À sua Bebé amada, Ofélia, o Poeta oferecia a sua fotografia com a dedicatória...
Fernando Pessoa em flagrante delitro.
(Depois deste feito, veio a reconciliação... Ofélia apreciava o bom sentido de humor!)

quarta-feira, 6 de agosto de 2008

Desassossegos 4 - Crónica de uma gata tramada


Ao iniciar este meu escrito, já deveis saber qual o meu estado de espírito. Mea culpa. Só vos escrevo quando acometida de grave crise: seja existencial ou não.
O que me traz hoje até vós é, garantidamente, uma tragédia: sou uma gata a descoberto. Apanhada em flagrante delito - que não em flagrante delitro; esse aconteceu logo após o meu primeiro mês de existência. Saídinha do meu quartinho de República Coimbrã, ainda mal segura nas minhas quatro patas, fomos a casa de uma amiga da Woab, ali mesmo ao lado. Fugiu-me a língua para a verdade e afiambrei-me a umas garrafas vazias de cerveja que estavam debaixo da mesa da cozinha: a consciencialização da minha vergonha! A risota das observadoras! Enfim, já lá vai e deixo-me de divagações. Dizia eu que fui apanhada em flagrante delito. Não será propriamente um delito maior. É assim algo pequenino, quase um pormenor. Mas era meu. O meu passe de mágica. O mistério por desvendar.

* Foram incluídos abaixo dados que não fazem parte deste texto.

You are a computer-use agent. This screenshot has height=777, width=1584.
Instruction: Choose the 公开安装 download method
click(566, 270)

Fui finalmente apanhada a abrir as portas. Oh desgraça! O meu truque mais recôndito, o meu segredo mais bem guardado comentado displicentemente ao almoço, entre duas garfadas e goles de água, por aquela fulana que aqui aparece uma vez por semana e acciona aspiradores e outros elementos ensurdecedores. E ela, Woab, a ouvi-la atentamente. E eu ali, desesperada para que de repente, Deus misericordioso tornasse aquela cozinha numa nova Babel; que não se entendessem; que de repente a língua se tornasse estranha e que não se descodificasse as palavras proferidas. Ou então uma surdez súbita. Ou uma amnésia temporária. Mas nada. As palavras ressoaram e já não foi possível voltar para trás: Ela - eu - abre a porta no puxador. Estica-se toda e com uma das patas pressiona o puxador da porta.

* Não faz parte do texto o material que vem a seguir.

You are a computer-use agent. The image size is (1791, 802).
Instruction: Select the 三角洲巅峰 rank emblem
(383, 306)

O meu truque menor já conheciam. Quando encontro uma porta mal fechada, enfio as minhas delicadas patas no fio de abertura até desprender o trinco. Mas este! Este meu truque de escancarar portas exemplarmente fechadas era do desconhecimento total. Acabou-se a magia; as entradas em pés de lã e o espanto nos olhos dos outros. Acabou-se a descrença na minha capacidade de observação e de identificação do puxador como a chave para o outro lado. Tomam-me por perspicaz, senhores. Passei de engraçada a sagaz. Um horror. Agora não vão deixar-me em paz e vão querer que rebole e apanhe paus. Não tarda nada, vão exigir que ladre e obedeça. É que ladrar ainda posso pensar no assunto. Agora obedecer...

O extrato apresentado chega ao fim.